Фанни взглянула на нее. Если бы Марта только посмела рассказать все журналистам, с каким наслаждением она бы стиснула руками эту хрупкую шею!.. Ее не пришлось бы сжимать долго… оборвалось бы дыхание… с губ сорвался бы тихий вздох!.. И все было бы кончено!.. Больше никогда этот бледный ротик не произнес бы столь ужасных слов…

До чего еще могут додуматься эти несчастные мадемуазель Эльер и Марта!.. Что еще они придумают?.. И как смеялась бы над их бреднями Фанни, если бы все, что они нафантазировали, оказалось бы неправдой!..

Мадам де Лабосьер промокнула свои прекрасные глаза тонким батистовым платочком…

– Бедная моя Марта, мне так вас жаль!.. Невероятно жаль!.. Вы очень больны!.. Завтра я приду навестить вас!..

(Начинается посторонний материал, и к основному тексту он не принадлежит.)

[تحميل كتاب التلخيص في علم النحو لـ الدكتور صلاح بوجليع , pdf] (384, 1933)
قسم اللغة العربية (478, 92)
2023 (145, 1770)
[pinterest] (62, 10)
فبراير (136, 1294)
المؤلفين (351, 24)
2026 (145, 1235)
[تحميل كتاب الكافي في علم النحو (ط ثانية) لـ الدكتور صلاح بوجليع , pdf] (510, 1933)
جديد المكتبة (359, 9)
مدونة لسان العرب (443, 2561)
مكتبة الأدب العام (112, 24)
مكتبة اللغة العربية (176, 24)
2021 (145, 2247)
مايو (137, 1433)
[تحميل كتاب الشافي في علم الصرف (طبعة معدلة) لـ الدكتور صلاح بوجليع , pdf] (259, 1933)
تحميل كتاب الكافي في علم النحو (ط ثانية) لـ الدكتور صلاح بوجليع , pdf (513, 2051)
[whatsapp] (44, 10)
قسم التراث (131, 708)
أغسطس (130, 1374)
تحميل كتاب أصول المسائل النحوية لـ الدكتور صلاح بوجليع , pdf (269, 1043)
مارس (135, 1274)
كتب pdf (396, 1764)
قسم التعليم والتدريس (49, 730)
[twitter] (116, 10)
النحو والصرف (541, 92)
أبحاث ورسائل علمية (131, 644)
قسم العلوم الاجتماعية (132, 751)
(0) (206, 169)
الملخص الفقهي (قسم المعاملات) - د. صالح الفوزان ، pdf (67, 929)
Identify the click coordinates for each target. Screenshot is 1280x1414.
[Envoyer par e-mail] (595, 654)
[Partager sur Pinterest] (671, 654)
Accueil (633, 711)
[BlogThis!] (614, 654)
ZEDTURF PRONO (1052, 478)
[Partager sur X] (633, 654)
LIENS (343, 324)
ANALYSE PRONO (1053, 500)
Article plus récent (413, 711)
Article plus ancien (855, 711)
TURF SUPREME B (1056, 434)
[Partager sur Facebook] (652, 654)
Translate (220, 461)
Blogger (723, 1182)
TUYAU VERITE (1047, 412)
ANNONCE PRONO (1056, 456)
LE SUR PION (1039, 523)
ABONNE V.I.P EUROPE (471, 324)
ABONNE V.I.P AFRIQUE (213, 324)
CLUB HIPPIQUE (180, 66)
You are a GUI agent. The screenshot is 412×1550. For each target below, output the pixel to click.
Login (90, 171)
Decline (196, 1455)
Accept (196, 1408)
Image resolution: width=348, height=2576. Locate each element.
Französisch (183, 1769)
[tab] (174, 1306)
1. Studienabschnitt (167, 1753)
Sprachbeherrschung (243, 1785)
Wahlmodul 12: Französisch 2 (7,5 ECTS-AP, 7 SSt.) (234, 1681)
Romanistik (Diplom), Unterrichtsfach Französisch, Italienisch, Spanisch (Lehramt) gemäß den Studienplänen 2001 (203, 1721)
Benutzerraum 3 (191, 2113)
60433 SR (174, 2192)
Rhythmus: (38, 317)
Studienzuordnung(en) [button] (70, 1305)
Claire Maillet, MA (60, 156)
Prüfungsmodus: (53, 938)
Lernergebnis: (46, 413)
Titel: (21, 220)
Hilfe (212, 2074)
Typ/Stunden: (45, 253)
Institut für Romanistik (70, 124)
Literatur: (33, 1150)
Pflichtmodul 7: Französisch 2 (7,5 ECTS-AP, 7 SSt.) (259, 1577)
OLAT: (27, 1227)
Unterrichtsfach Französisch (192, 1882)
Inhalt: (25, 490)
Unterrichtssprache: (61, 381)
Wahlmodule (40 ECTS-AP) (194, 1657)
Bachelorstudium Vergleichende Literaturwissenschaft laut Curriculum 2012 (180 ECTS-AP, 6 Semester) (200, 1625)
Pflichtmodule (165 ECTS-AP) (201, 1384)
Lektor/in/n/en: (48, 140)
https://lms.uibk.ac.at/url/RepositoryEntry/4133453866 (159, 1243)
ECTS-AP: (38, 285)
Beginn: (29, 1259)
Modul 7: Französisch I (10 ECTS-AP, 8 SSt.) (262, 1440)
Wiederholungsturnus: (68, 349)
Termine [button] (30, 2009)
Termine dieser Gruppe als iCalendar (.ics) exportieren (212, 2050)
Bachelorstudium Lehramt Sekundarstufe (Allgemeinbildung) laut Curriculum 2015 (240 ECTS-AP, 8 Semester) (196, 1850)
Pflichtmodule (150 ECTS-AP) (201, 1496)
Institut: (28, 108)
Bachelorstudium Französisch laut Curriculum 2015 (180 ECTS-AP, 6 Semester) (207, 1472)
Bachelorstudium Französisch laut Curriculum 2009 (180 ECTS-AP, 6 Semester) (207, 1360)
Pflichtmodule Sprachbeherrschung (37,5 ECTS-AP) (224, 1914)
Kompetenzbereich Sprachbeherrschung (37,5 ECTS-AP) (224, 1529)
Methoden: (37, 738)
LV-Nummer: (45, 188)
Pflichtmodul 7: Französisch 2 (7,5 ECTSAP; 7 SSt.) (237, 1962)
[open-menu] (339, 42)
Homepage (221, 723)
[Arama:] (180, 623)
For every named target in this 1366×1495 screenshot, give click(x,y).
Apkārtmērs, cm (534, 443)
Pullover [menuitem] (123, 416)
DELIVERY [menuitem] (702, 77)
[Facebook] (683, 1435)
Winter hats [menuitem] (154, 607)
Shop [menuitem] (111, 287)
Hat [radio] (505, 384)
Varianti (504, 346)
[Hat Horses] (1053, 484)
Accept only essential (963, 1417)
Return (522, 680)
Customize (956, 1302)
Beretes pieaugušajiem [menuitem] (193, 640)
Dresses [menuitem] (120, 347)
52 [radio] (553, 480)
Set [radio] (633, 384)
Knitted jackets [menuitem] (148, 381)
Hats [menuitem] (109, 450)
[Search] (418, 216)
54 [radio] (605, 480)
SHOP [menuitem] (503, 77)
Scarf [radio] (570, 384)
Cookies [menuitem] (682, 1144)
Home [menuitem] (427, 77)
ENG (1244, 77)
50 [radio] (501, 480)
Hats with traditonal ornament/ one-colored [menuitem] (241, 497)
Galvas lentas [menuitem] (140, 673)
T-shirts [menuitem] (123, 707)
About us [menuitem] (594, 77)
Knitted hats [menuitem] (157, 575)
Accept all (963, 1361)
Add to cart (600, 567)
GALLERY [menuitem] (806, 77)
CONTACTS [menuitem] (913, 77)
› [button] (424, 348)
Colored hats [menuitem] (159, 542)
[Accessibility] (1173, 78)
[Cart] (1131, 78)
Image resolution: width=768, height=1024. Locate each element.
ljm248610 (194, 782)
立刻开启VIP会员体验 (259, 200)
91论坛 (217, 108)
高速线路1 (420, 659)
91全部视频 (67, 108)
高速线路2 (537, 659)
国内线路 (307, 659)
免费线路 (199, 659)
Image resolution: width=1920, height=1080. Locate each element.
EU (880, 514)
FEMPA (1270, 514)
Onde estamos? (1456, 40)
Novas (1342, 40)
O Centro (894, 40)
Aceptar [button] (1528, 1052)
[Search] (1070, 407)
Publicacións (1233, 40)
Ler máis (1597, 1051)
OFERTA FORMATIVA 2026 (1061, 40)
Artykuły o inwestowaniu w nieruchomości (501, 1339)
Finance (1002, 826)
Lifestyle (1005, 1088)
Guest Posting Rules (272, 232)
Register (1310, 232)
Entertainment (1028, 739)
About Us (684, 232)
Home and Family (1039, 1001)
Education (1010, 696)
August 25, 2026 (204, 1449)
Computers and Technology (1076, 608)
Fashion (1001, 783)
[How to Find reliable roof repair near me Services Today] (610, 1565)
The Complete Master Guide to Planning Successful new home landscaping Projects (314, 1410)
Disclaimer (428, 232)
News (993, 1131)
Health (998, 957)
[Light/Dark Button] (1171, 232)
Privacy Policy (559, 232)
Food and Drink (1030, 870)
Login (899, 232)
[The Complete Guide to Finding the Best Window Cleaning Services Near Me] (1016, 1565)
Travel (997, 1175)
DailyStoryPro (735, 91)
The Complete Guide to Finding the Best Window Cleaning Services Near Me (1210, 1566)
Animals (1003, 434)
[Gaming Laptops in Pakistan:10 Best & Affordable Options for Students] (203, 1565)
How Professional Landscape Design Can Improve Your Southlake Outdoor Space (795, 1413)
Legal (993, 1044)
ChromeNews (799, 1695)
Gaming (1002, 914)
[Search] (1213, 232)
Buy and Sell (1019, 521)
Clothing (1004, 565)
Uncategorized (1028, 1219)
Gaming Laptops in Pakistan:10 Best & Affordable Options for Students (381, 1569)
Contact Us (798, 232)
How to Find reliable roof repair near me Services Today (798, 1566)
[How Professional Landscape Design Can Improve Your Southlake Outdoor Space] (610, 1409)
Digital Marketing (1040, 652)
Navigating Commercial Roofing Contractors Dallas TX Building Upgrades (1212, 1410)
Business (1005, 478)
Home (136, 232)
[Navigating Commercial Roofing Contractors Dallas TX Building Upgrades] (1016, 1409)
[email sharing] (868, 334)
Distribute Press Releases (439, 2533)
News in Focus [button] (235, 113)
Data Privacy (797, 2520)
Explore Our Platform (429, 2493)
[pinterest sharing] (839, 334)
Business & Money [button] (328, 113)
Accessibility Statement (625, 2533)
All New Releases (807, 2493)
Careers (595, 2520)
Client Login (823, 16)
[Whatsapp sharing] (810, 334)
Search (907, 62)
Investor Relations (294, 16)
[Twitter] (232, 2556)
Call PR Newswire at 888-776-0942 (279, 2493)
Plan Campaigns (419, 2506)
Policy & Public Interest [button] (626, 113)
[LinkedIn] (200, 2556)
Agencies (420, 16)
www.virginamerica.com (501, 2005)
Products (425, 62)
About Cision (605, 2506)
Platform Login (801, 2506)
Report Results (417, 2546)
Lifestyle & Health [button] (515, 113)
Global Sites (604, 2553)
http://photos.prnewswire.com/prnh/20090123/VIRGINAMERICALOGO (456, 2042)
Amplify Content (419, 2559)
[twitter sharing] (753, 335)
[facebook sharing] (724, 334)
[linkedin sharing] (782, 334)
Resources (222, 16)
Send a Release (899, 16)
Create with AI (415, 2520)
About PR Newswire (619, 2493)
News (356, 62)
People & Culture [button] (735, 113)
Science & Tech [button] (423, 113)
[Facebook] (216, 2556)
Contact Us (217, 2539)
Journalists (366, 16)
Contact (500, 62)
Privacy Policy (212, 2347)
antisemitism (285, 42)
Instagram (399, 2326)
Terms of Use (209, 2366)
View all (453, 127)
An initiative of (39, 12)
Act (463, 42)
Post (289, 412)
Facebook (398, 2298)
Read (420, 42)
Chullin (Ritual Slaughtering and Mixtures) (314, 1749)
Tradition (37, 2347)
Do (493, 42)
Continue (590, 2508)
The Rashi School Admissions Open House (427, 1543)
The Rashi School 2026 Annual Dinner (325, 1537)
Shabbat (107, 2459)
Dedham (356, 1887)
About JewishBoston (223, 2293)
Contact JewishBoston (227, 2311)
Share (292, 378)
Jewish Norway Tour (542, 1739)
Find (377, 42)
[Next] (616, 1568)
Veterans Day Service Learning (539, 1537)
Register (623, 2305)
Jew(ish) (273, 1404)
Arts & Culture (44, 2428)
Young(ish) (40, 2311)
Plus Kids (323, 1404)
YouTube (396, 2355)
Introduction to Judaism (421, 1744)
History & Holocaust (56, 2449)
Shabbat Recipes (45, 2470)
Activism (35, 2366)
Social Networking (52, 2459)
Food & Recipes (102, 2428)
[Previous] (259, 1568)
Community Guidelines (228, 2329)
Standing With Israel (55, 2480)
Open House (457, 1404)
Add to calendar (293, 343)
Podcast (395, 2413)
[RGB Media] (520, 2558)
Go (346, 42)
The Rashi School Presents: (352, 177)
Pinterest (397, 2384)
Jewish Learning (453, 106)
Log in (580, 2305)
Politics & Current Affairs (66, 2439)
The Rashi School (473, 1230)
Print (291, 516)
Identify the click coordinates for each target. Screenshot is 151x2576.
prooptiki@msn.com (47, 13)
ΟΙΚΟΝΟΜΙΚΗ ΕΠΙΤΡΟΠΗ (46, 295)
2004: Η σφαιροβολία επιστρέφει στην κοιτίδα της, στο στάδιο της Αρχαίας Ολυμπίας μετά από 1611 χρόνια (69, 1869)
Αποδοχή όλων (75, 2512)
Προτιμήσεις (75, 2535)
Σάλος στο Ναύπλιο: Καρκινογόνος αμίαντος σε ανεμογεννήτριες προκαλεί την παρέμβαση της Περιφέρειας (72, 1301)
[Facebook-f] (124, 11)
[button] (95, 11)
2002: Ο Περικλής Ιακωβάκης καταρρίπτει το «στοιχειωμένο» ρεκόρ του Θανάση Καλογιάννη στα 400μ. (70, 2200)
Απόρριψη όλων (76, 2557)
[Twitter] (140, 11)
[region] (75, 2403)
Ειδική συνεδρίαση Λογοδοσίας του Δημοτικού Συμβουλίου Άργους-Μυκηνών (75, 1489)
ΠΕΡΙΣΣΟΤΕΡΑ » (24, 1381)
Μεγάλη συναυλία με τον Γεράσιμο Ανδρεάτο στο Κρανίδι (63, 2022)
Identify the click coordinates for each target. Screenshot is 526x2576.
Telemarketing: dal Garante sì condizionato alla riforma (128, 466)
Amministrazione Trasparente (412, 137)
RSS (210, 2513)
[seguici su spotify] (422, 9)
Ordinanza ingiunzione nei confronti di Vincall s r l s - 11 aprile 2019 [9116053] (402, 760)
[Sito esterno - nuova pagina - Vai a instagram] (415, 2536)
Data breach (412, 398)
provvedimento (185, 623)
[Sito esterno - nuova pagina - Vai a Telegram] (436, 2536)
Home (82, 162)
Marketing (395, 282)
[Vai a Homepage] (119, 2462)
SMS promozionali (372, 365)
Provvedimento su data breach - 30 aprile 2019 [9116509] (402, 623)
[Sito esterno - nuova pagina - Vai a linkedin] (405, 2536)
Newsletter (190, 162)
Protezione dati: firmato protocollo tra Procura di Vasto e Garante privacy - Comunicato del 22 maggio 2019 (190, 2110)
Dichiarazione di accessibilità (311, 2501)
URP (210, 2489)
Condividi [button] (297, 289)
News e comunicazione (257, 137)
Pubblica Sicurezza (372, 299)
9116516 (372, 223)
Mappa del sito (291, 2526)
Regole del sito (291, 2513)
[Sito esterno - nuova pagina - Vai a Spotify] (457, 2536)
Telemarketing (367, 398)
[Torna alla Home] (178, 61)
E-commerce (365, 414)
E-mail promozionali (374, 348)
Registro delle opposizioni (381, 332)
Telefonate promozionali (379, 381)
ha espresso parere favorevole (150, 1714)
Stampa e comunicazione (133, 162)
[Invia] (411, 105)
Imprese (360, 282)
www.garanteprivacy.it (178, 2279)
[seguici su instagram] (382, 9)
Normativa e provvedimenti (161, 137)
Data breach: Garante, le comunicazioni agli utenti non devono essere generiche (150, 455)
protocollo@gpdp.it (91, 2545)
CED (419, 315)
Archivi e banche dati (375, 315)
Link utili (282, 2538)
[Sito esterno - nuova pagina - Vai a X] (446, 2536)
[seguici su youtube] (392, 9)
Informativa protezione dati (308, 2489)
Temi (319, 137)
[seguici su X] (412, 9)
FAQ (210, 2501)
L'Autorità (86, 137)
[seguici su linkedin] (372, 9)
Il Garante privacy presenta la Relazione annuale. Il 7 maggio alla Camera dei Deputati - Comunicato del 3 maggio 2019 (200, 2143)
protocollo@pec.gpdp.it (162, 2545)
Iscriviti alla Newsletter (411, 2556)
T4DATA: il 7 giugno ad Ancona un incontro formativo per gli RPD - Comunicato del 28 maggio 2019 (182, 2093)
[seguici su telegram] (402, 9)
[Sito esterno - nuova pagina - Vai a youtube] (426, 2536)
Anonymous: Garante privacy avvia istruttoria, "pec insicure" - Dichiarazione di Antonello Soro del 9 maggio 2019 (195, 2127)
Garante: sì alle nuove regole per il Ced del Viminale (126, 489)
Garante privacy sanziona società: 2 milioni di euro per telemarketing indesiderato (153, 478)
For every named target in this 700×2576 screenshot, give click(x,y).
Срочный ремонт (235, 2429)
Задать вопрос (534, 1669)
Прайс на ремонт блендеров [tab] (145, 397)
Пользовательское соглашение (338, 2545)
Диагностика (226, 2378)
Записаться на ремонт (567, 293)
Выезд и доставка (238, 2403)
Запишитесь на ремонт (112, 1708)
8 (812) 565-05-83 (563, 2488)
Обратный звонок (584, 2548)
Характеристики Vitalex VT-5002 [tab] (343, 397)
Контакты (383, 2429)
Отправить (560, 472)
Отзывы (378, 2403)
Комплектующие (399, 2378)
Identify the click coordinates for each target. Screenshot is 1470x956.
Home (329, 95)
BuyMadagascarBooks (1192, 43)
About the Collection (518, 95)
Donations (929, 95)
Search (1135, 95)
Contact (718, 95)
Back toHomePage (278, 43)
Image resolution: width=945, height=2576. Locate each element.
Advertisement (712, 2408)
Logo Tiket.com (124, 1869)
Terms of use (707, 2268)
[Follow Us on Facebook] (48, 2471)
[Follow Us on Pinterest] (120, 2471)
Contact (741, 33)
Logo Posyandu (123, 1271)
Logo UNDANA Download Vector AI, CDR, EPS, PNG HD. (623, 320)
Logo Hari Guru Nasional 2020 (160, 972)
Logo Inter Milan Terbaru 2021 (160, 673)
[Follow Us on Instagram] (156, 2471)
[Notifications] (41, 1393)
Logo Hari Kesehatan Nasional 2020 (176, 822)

– Не стоит!.. Я не хочу, чтобы вы приходили. Не хочу вас видеть, по крайней мере, если не возникнет такой необходимости и мертвец мне не прикажет!.. Я же чувствую, что вы меня ненавидите!.. И я тоже ненавижу вас, хоть это и не по-христиански, но я не могу забыть, что Жак убил Андре из-за вас!.. Не спорьте со мной!.. Он мне сказал… Вы хотели стать владелицей Ла Розрэ…

– Это вы хотели стать его хозяйкой! – не сдержалась Фанни. – А когда вы ею не стали, то сошли с ума!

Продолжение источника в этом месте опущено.